### Your task
Print, word for word, the line containing "Task: Click the blue Локо-Банк logo icon" and all lines beneath it to the end of the entries below. Pictures do not belong in the copy.

### Data provided
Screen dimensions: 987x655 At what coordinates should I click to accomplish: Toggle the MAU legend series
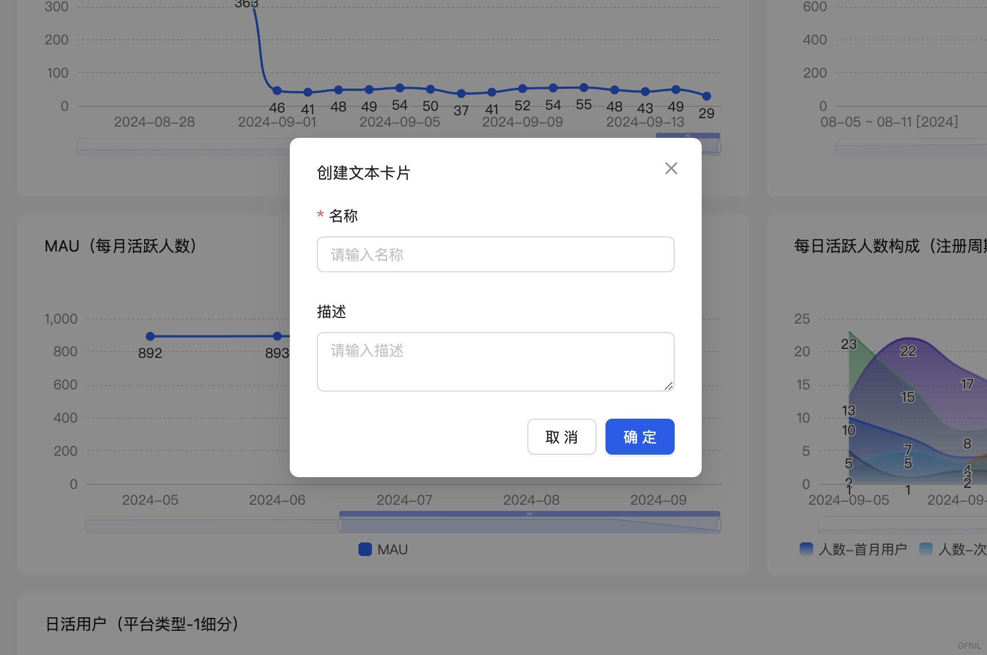pyautogui.click(x=383, y=549)
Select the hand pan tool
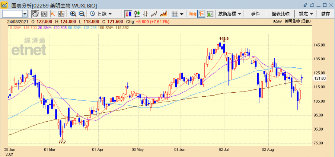Screen dimensions: 335x157 (35, 14)
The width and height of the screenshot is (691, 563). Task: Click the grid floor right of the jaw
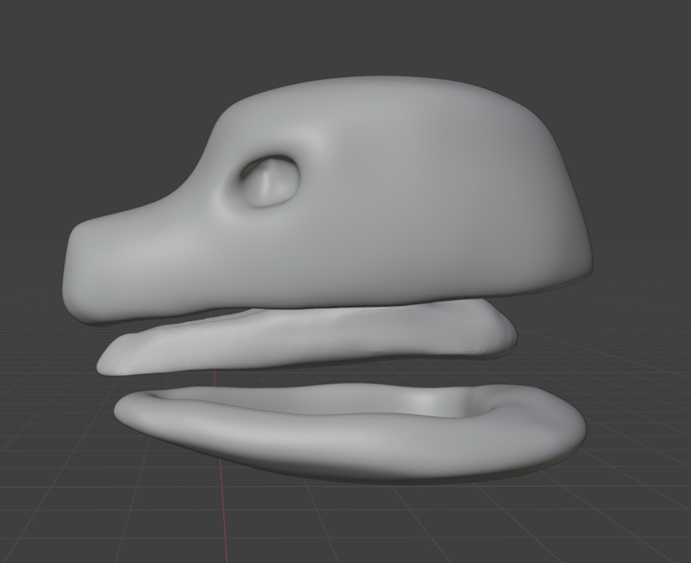click(x=639, y=437)
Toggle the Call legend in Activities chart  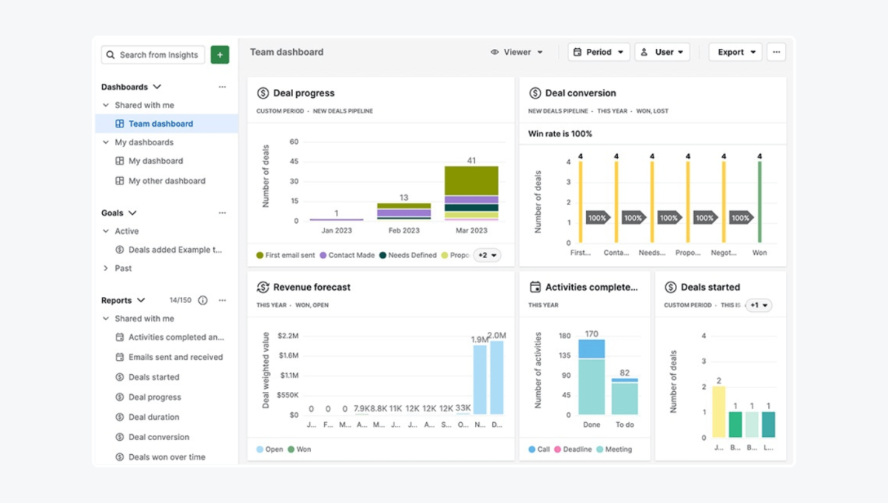(x=539, y=450)
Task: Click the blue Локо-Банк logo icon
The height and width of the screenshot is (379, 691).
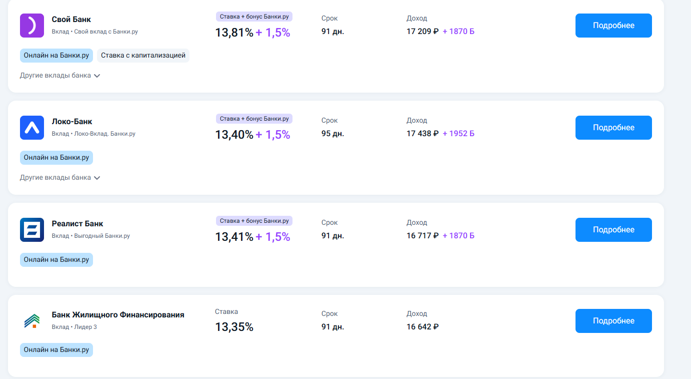Action: point(32,128)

### Solution
Task: Click the blue Локо-Банк logo icon
The height and width of the screenshot is (379, 691).
Action: point(32,128)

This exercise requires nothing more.